**Exercise requirements:** Transcribe the entries exactly. Start at the top, stop after the line with "Task: Tap the alarm clock status icon", and omit every picture.

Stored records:
____

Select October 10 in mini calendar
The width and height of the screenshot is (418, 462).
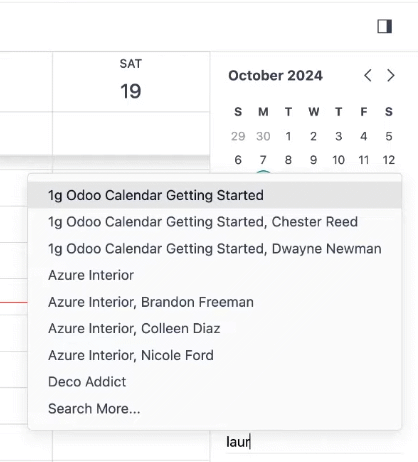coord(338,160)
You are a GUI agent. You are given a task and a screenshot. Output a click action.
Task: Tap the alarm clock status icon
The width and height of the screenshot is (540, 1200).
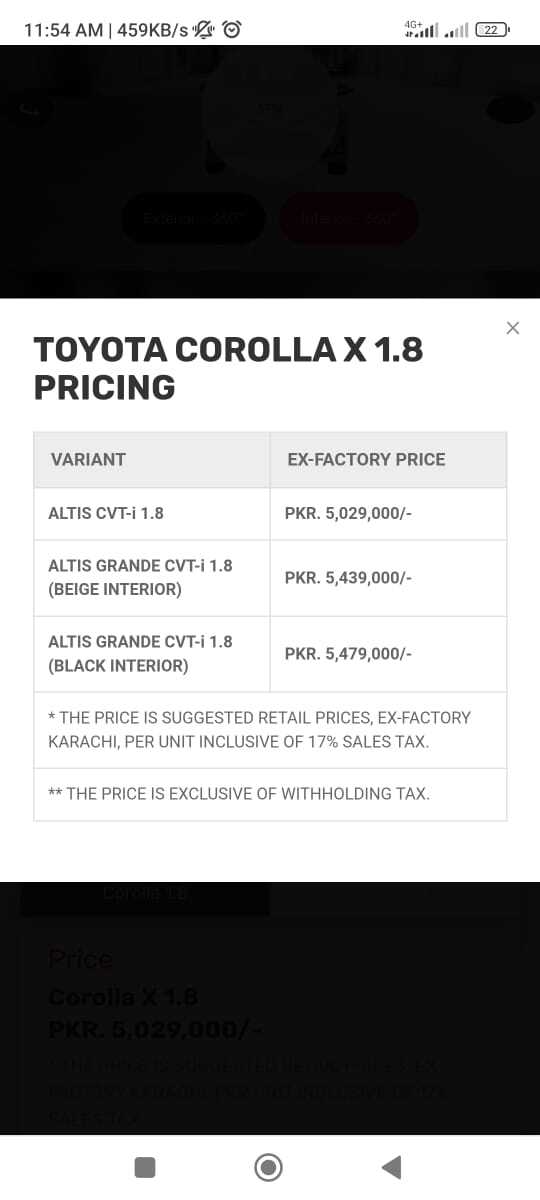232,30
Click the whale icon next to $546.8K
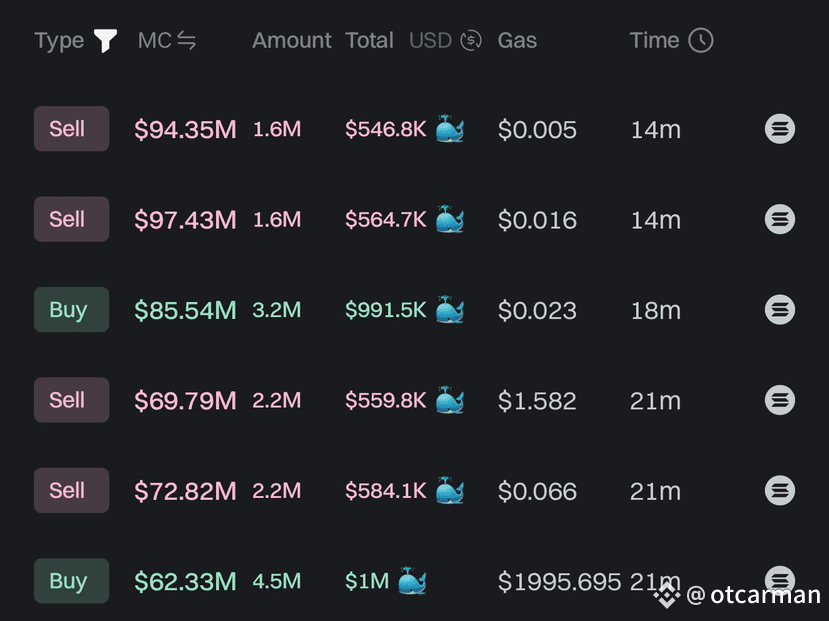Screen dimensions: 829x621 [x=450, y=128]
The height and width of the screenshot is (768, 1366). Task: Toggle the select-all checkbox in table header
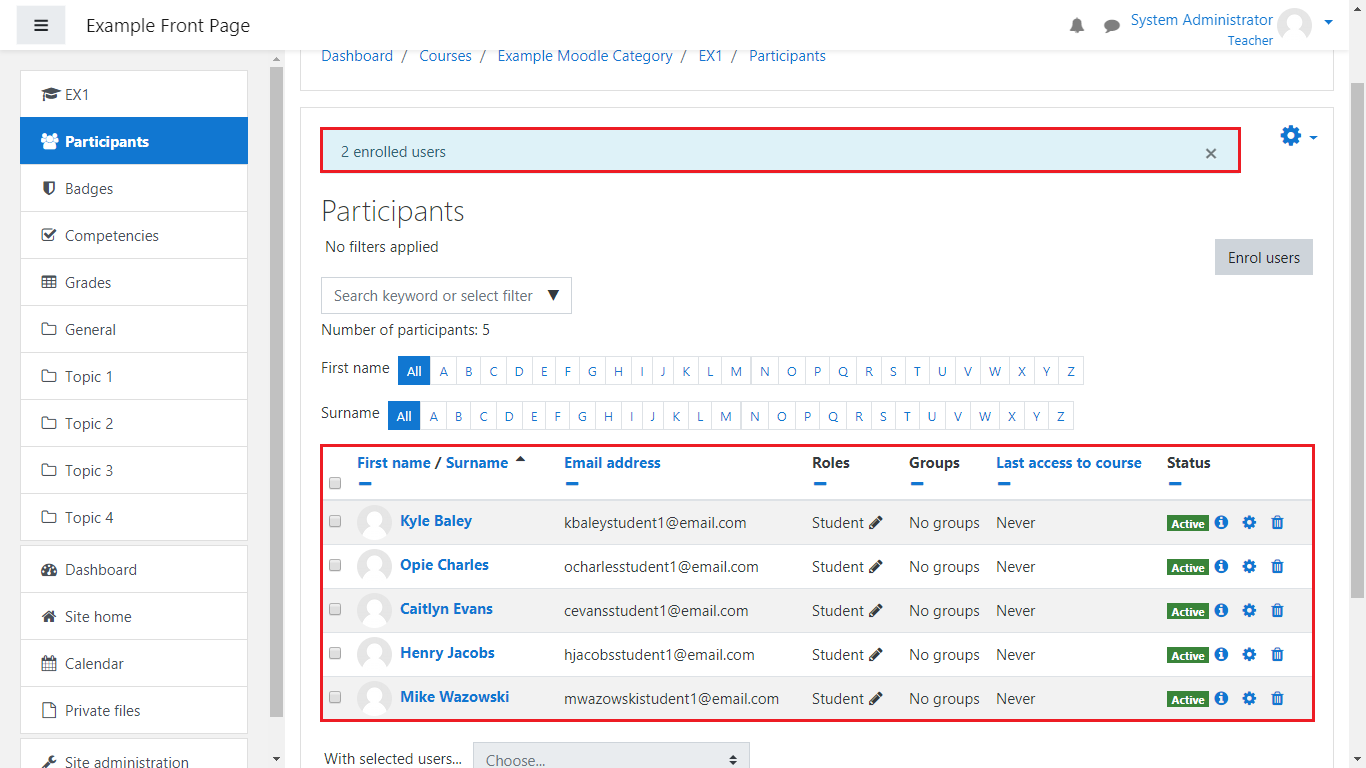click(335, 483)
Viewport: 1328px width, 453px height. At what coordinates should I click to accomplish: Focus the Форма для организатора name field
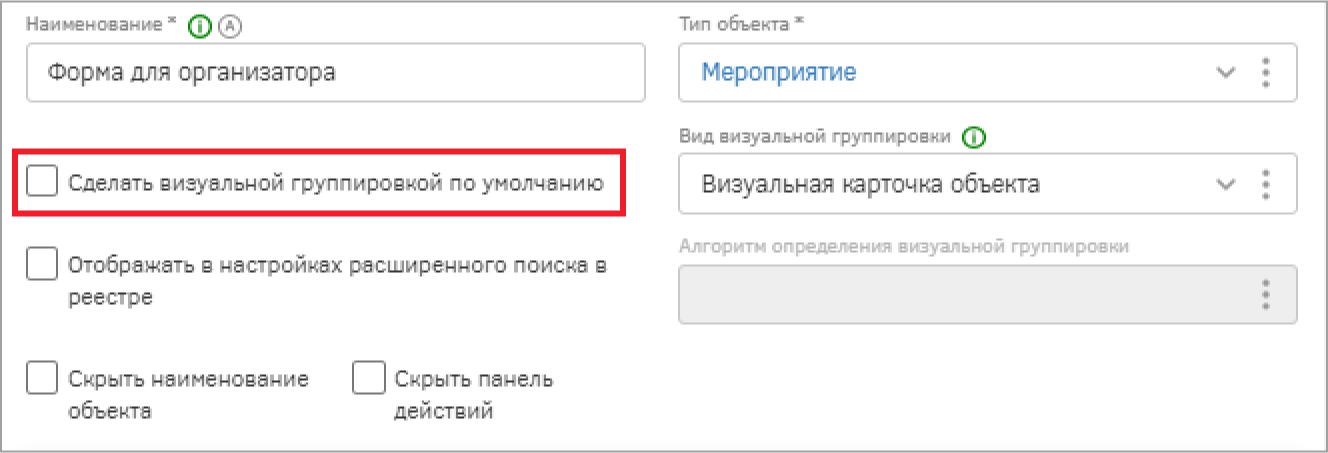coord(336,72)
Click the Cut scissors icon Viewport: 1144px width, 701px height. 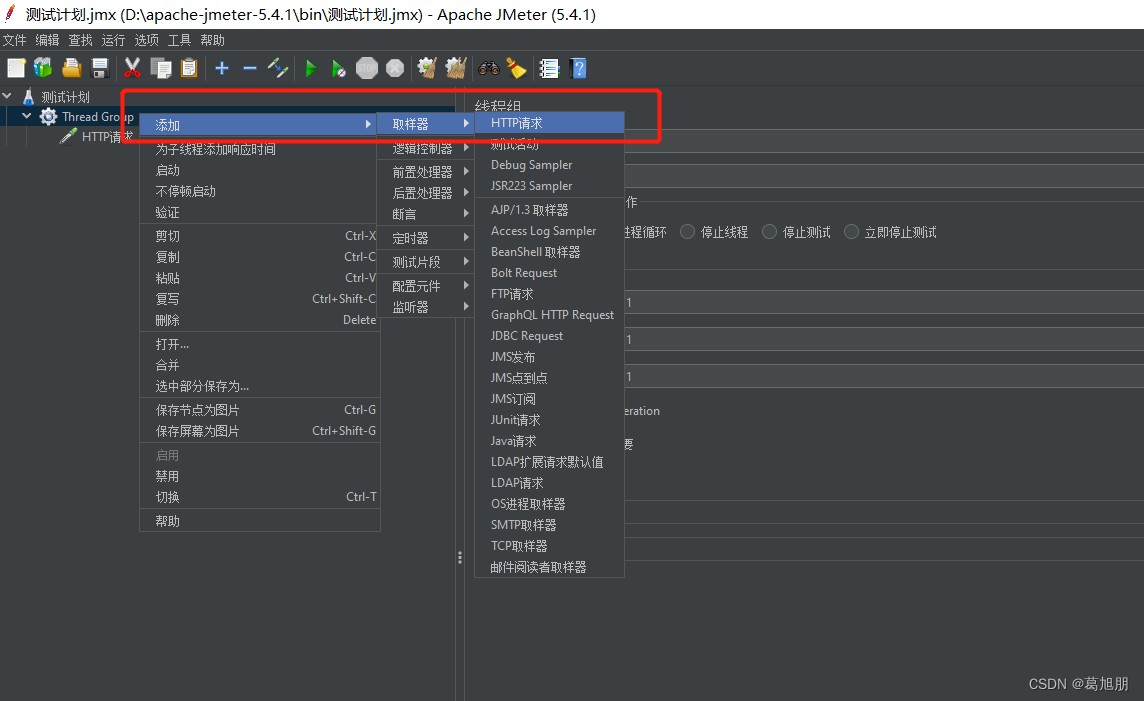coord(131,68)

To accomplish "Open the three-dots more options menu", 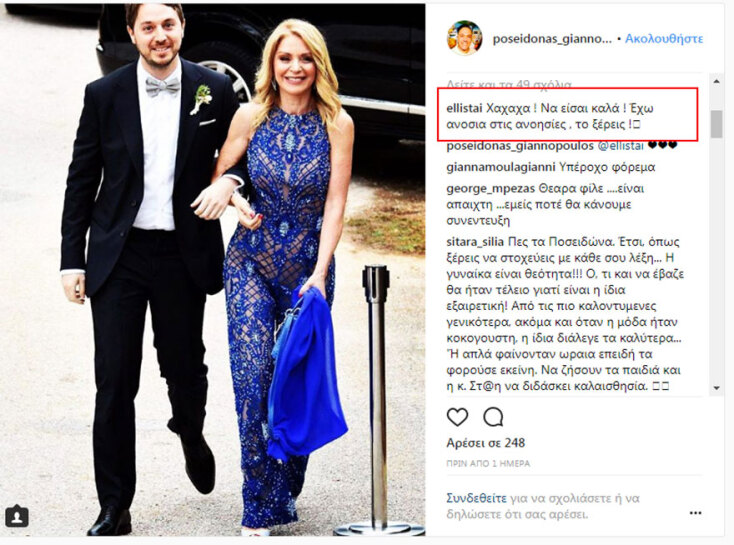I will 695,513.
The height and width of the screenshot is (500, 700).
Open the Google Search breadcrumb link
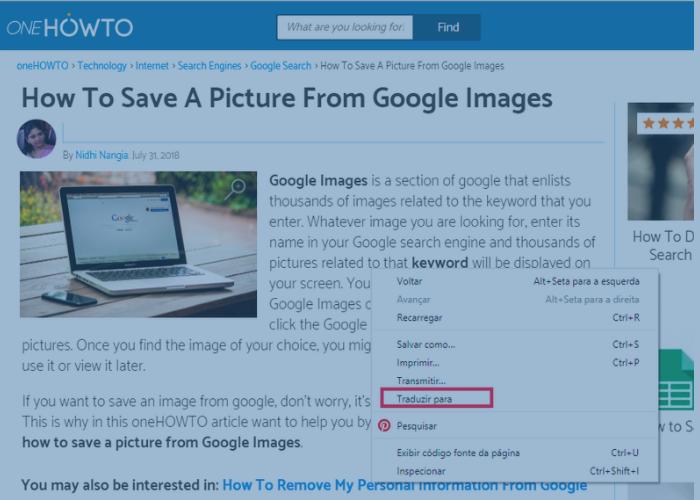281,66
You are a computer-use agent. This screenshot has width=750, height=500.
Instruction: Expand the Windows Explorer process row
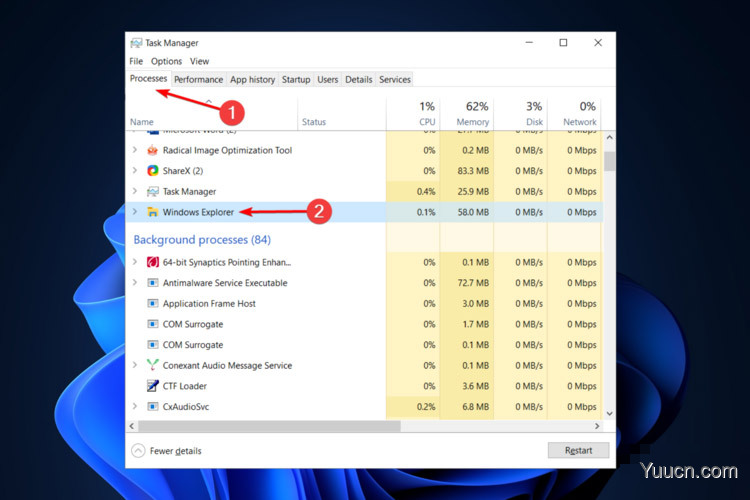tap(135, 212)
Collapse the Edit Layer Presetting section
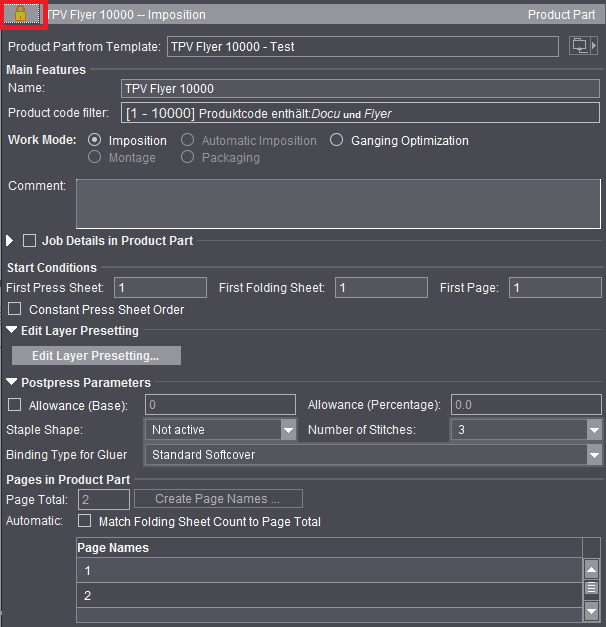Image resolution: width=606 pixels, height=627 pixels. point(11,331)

____

**Response:**
Select October 10 in mini calendar
The width and height of the screenshot is (418, 462).
coord(338,160)
You are a GUI agent. You are given a task and a screenshot. Output a click action.
Task: Tap the alarm clock status icon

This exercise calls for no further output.